RuntimeError:Cuda out of memory[Unable to use]

Traceback (most recent call last):
File “check1.py”, line 317, in
main()
File “check1.py”, line 172, in main
iteration = train(epoch,iteration)
File “check1.py”, line 128, in train
pred = model(img)
File “/DATA/rani.1/.local/lib/python3.6/site-packages/torch/nn/modules/module.py”, line 550, in call
result = self.forward(*input, **kwargs)
File “./model/model.py”, line 155, in forward
x = self.backend(x)
File “/DATA/rani.1/.local/lib/python3.6/site-packages/torch/nn/modules/module.py”, line 550, in call
result = self.forward(*input, **kwargs)
File “/DATA/rani.1/.local/lib/python3.6/site-packages/torch/nn/modules/container.py”, line 100, in forward
input = module(input)
File “/DATA/rani.1/.local/lib/python3.6/site-packages/torch/nn/modules/module.py”, line 550, in call
result = self.forward(*input, **kwargs)
File “/DATA/rani.1/.local/lib/python3.6/site-packages/torch/nn/modules/container.py”, line 100, in forward
input = module(input)
File “/DATA/rani.1/.local/lib/python3.6/site-packages/torch/nn/modules/module.py”, line 550, in call
result = self.forward(*input, **kwargs)
File “/DATA/rani.1/.local/lib/python3.6/site-packages/torchvision/models/resnet.py”, line 113, in forward
out = self.bn3(out)
File “/DATA/rani.1/.local/lib/python3.6/site-packages/torch/nn/modules/module.py”, line 550, in call
result = self.forward(*input, **kwargs)
File “/DATA/rani.1/.local/lib/python3.6/site-packages/torch/nn/modules/batchnorm.py”, line 106, in forward
exponential_average_factor, self.eps)
File “/DATA/rani.1/.local/lib/python3.6/site-packages/torch/nn/functional.py”, line 1923, in batch_norm
training, momentum, eps, torch.backends.cudnn.enabled
RuntimeError: CUDA out of memory. Tried to allocate 1.10 GiB (GPU 0; 10.92 GiB total capacity; 9.94 GiB already allocated; 413.50 MiB free; 9.96 GiB reserved in total by PyTorch)

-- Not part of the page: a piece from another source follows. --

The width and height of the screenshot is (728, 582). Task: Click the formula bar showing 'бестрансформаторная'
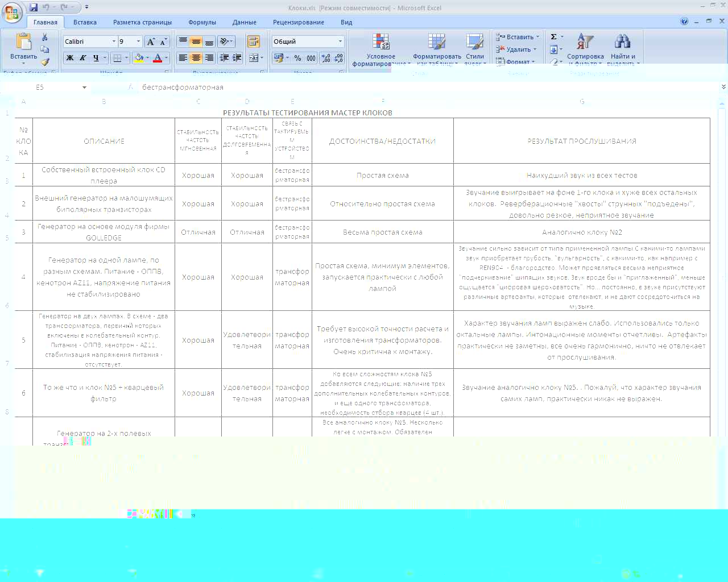tap(398, 88)
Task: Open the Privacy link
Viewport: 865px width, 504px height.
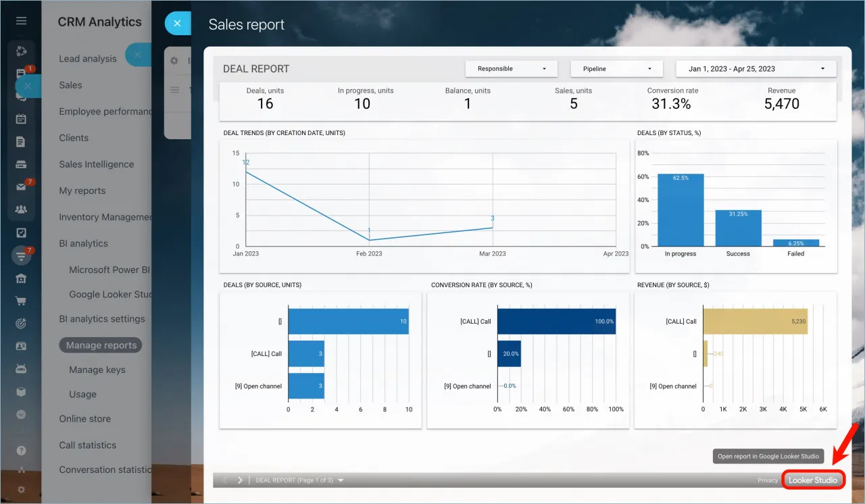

I am getting the above error whenever passing model.cuda() but when I remove it runs fine but on cpu.Unable to use gpu

Your model might be too big for your device. It’s a bit weird that you are seeing this error after calling model.cuda(), as this would mean that your model parameters are using more than 11GB.
Could this be the case?
If not, make sure that your GPU memory is free before running the script (check it via nvidia-smi).

I checked using nvidia-smi ,all the 8 gpus are empty and even alloting 2 to3 gives same error ,it goes to cuda:0 again n again

@ptrblck
Also I am using "import torch.backends.cudnn as cudnn “”, when I search for codes of pytorch using gpu, everywhere pycuda is refered

Is some problem here , I m using cuda 10.1

This would mean that your single model is too large. You could count the number of parameters and buffers and calculate the theoretical size it would need on the GPU.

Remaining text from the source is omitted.